YOUR OBJECTIVE:
Set down the following lines word for word, starting at the line that contains "Find the location" and ending at the line that contains "View is located at coordinates (373, 39).", with both of those lines included.

THE RECORDS:

____

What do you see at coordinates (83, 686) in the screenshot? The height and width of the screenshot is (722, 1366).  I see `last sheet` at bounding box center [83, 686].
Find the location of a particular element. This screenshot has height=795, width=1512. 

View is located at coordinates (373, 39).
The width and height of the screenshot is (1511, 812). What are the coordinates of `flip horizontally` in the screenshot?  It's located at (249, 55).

____

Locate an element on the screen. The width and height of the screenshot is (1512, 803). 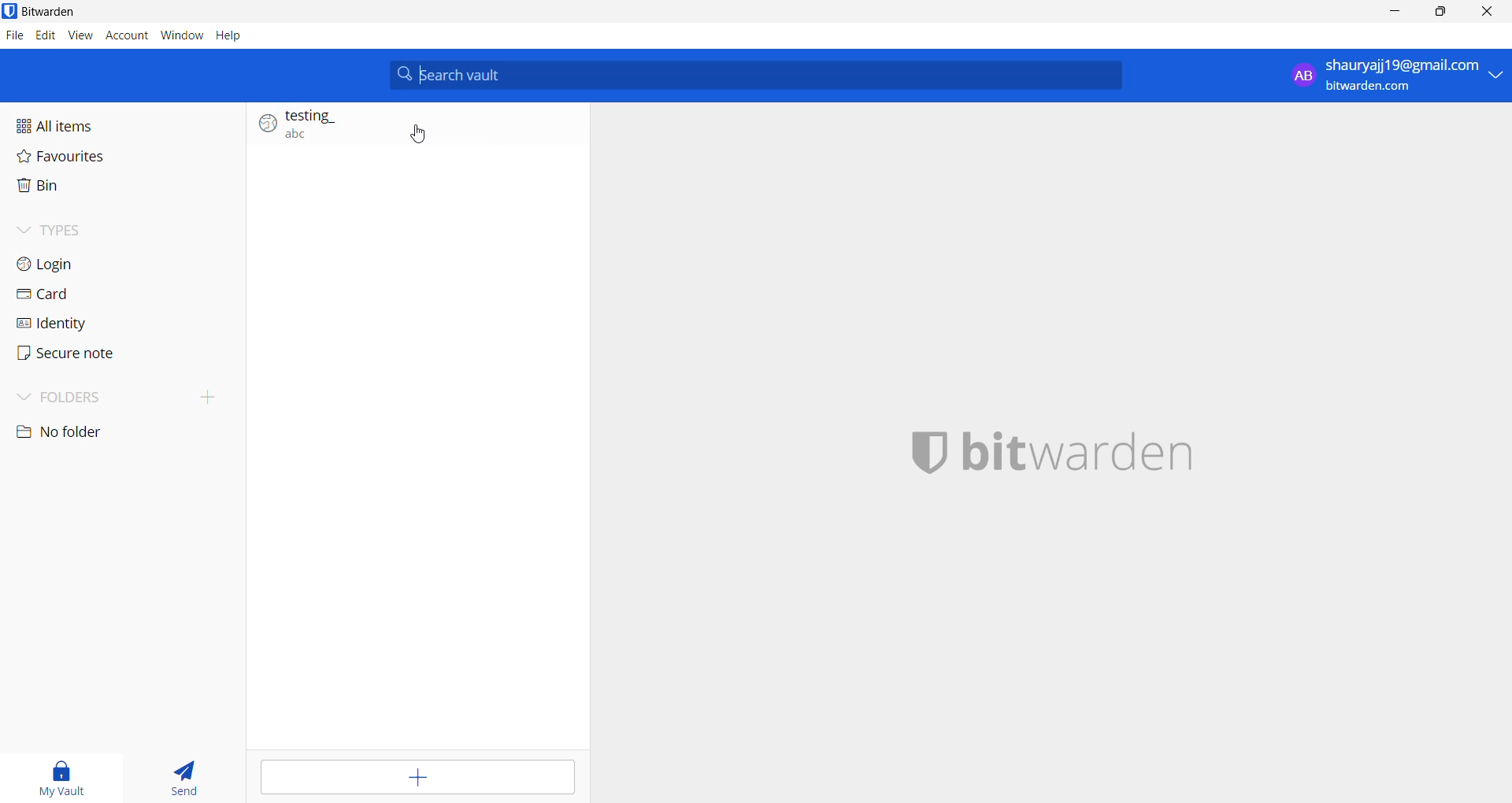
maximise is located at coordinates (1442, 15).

____

THE REPLY:
Find the location of a particular element. This screenshot has height=795, width=1512. 

View is located at coordinates (373, 39).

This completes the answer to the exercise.